About this task:
Copy every line that holds the string "Image" from the data below.

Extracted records

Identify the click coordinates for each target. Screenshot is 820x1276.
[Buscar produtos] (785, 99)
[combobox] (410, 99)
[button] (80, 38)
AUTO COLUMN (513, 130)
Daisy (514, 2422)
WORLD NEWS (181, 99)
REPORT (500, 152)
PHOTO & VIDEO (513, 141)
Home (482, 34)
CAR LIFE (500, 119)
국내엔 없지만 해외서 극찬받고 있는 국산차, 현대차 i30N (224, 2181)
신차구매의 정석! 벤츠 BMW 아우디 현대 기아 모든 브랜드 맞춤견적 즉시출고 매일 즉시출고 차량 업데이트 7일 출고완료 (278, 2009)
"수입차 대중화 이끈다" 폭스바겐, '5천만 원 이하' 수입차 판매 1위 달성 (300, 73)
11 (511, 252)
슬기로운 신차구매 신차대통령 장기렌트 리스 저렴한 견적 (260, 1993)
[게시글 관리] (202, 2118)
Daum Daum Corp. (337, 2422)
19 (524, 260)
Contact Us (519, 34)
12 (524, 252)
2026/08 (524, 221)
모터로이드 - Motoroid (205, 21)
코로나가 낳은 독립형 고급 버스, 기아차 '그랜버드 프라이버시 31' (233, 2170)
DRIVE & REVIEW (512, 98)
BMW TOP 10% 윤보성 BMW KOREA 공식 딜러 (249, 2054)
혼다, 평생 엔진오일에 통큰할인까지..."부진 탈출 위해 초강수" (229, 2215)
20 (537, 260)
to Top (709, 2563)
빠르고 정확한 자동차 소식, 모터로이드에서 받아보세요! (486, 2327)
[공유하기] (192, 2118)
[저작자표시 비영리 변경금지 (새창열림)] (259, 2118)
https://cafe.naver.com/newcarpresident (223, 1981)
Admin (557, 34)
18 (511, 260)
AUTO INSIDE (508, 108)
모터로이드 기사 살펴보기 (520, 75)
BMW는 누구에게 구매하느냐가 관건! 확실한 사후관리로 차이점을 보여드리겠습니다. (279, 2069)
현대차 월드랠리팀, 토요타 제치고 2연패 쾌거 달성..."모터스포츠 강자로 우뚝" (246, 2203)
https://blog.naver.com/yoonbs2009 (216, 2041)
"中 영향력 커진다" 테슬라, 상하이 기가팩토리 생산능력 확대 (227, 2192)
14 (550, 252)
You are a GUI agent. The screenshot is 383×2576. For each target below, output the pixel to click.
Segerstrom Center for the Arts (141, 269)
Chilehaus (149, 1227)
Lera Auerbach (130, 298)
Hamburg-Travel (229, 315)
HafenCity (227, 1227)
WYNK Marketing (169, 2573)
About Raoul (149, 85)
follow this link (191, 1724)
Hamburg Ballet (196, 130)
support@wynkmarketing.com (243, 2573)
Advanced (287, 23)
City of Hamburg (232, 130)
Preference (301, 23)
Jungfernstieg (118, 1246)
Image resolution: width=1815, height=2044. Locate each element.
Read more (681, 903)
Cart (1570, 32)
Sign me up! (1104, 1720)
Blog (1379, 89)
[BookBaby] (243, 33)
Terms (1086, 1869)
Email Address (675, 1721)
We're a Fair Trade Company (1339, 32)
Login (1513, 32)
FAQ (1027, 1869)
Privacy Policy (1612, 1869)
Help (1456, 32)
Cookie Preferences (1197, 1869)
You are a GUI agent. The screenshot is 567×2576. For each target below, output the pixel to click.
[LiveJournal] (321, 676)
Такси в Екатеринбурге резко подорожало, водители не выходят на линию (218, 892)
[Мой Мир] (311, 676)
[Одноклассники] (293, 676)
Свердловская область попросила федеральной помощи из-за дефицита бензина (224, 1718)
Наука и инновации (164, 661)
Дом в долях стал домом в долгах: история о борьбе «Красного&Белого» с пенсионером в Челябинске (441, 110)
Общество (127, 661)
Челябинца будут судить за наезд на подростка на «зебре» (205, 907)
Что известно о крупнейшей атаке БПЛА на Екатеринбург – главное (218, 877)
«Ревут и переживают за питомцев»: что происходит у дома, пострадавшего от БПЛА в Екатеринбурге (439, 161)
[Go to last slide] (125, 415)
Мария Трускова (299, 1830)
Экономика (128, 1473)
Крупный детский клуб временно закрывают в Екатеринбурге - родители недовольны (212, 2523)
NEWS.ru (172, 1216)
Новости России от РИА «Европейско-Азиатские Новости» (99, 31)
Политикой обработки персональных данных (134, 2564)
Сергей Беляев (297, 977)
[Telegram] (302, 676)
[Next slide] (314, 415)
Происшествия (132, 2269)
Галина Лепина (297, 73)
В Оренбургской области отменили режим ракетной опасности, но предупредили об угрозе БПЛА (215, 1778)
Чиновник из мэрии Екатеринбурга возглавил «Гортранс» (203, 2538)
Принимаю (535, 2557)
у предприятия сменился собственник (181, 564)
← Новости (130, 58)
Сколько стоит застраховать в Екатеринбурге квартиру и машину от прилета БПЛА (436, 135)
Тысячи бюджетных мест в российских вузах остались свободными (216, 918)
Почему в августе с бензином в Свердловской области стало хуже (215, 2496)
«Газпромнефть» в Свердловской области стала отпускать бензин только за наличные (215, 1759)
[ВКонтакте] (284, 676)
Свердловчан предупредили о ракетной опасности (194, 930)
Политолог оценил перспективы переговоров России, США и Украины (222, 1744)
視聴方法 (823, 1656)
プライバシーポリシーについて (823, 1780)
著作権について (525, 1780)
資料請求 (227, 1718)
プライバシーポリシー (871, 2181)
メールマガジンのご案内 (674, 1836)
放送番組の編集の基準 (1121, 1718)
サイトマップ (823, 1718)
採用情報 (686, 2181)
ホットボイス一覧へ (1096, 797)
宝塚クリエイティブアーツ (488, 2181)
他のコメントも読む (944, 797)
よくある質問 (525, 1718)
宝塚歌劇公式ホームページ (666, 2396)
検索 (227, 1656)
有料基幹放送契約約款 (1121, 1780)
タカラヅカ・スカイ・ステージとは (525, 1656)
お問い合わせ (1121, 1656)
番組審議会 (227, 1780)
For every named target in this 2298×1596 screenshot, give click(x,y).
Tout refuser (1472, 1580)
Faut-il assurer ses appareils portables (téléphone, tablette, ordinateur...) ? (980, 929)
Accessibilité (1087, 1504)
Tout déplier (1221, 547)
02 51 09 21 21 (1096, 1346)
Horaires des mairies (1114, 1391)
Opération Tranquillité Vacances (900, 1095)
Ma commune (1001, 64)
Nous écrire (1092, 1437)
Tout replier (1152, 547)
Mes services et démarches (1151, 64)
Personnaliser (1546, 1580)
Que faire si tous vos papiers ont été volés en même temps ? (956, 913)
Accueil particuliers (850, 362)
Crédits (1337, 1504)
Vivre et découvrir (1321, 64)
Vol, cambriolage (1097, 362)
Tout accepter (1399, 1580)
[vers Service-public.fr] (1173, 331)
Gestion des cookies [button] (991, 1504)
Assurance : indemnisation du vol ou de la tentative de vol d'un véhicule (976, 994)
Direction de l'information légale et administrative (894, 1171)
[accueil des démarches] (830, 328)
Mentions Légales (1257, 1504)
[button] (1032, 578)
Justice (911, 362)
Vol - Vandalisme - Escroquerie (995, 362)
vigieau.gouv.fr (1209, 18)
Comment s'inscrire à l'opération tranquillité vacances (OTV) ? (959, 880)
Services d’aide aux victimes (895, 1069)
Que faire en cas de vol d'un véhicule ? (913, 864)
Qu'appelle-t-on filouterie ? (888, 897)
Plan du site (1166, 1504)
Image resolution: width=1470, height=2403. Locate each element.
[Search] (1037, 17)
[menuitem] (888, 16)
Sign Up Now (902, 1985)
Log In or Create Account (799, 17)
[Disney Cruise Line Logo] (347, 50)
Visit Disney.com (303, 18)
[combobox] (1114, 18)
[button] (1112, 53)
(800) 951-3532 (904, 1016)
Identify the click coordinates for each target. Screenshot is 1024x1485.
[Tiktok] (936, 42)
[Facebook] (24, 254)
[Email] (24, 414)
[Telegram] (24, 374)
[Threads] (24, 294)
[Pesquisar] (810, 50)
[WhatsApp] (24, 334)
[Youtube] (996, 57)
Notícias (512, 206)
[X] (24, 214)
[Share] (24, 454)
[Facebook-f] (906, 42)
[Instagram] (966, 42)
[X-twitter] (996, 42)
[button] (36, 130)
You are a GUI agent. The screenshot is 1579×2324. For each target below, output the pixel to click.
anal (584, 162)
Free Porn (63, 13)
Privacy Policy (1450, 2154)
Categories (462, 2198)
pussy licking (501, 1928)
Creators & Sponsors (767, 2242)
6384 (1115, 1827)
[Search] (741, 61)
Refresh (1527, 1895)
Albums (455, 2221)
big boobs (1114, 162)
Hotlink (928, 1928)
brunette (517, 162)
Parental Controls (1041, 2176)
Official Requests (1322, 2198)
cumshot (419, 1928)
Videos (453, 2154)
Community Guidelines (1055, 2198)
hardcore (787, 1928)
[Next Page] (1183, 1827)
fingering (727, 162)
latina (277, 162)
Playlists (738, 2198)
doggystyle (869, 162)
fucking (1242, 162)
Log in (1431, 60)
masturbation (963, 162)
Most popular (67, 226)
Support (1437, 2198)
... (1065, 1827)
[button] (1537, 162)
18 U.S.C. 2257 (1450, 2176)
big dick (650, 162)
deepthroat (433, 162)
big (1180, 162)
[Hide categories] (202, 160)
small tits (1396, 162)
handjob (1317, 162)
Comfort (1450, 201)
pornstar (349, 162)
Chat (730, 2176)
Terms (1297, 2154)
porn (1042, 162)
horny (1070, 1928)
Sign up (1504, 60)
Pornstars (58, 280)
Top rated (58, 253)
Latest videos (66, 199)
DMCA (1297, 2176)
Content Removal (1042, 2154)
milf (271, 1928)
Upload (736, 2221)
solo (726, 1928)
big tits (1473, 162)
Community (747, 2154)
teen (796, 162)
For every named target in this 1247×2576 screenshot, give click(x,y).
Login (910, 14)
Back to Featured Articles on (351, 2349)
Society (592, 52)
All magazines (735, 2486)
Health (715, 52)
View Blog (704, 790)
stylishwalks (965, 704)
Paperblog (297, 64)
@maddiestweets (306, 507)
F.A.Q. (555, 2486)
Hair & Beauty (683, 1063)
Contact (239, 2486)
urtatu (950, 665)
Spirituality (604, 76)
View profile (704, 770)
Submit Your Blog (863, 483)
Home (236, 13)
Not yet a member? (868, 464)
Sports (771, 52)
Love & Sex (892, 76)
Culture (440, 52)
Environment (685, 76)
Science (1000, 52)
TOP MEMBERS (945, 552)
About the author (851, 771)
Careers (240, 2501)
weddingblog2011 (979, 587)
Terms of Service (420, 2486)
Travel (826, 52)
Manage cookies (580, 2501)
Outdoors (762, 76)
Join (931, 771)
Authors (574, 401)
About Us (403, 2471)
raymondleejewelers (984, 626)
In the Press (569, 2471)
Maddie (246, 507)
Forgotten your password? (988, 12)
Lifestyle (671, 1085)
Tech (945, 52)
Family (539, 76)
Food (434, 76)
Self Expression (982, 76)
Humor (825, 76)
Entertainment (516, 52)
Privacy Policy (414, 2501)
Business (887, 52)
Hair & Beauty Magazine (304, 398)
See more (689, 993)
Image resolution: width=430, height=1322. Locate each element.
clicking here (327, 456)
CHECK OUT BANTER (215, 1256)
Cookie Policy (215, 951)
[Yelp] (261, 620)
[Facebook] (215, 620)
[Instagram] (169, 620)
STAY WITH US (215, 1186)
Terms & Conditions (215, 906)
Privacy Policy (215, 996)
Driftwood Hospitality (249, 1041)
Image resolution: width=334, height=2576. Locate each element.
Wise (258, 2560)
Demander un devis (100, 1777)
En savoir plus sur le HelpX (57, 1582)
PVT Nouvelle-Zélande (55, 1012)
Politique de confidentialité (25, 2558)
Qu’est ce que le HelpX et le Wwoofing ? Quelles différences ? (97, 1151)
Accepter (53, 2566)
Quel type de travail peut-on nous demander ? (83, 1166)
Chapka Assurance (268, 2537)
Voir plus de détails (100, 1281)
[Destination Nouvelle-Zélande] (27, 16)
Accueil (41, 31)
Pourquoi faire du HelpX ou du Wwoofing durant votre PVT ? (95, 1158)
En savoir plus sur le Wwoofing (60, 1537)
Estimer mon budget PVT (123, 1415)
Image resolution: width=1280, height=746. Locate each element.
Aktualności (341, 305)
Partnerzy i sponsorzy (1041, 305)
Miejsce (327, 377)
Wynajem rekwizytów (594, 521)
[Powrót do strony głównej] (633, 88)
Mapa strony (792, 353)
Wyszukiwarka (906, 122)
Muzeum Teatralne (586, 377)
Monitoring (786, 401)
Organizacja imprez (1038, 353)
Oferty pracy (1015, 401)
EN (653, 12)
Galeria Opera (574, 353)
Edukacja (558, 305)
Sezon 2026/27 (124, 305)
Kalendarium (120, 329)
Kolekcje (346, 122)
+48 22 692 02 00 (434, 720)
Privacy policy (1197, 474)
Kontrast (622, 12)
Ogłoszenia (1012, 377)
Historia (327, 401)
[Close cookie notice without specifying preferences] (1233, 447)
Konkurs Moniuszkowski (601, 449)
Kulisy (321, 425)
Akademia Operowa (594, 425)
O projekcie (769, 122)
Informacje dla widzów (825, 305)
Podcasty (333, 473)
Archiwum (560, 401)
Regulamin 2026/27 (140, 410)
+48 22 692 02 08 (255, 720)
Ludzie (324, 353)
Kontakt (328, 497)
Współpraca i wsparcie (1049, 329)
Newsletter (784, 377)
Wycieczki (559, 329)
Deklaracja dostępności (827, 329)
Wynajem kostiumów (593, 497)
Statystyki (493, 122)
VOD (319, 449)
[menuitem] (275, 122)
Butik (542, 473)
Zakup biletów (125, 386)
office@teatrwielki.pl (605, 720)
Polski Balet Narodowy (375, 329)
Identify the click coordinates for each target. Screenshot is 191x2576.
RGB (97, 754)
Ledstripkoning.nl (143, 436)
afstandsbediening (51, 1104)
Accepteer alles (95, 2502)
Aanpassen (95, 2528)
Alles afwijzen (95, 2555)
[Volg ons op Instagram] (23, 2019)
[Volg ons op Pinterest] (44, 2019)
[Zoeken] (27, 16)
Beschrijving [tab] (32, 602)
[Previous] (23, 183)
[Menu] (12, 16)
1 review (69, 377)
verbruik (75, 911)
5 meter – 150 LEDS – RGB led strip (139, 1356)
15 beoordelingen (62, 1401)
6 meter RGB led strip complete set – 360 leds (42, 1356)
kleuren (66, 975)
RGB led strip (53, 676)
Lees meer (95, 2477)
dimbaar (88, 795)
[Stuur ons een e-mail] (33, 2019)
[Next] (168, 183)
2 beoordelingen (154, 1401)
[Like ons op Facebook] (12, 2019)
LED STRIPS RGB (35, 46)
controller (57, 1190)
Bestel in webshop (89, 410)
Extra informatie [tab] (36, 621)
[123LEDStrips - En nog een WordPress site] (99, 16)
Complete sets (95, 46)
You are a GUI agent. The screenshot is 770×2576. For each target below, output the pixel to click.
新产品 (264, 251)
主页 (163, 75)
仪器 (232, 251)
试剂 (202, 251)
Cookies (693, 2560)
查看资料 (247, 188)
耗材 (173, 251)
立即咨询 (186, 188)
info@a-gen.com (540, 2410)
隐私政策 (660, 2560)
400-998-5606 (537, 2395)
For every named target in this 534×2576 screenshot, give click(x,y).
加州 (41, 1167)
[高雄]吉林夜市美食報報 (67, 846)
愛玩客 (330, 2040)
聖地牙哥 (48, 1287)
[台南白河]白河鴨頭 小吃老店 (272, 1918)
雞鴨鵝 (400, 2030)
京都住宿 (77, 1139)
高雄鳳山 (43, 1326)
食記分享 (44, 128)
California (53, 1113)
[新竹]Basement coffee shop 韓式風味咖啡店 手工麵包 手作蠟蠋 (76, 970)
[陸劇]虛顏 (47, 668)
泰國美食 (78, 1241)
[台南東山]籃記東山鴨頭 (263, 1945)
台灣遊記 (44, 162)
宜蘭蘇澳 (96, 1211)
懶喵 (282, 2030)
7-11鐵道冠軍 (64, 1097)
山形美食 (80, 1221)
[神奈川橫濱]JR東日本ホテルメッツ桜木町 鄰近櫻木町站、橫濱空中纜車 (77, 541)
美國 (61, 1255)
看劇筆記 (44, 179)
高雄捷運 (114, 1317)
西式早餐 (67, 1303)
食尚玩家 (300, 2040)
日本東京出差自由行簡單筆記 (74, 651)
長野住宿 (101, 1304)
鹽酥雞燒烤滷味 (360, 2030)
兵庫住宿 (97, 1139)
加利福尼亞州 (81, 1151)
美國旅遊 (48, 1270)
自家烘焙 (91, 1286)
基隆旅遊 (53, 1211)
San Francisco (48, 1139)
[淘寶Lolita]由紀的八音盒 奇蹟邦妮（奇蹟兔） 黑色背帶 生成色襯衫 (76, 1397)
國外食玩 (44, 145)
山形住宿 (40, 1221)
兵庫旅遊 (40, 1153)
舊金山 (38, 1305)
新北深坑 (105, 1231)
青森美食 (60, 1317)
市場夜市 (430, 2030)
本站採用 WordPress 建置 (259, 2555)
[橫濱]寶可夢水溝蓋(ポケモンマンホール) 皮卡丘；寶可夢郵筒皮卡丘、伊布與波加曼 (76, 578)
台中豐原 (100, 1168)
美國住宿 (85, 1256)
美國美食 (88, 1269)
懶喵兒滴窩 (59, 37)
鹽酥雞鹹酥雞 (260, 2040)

Finished task:
Image resolution: width=1815, height=2044. Locate each element.
Image resolution: width=1470, height=2403. Locate each element.
Image resolution: width=430, height=1322. Locate each element.
Image resolution: width=334, height=2576. Locate each element.
Image resolution: width=1280, height=746. Locate each element.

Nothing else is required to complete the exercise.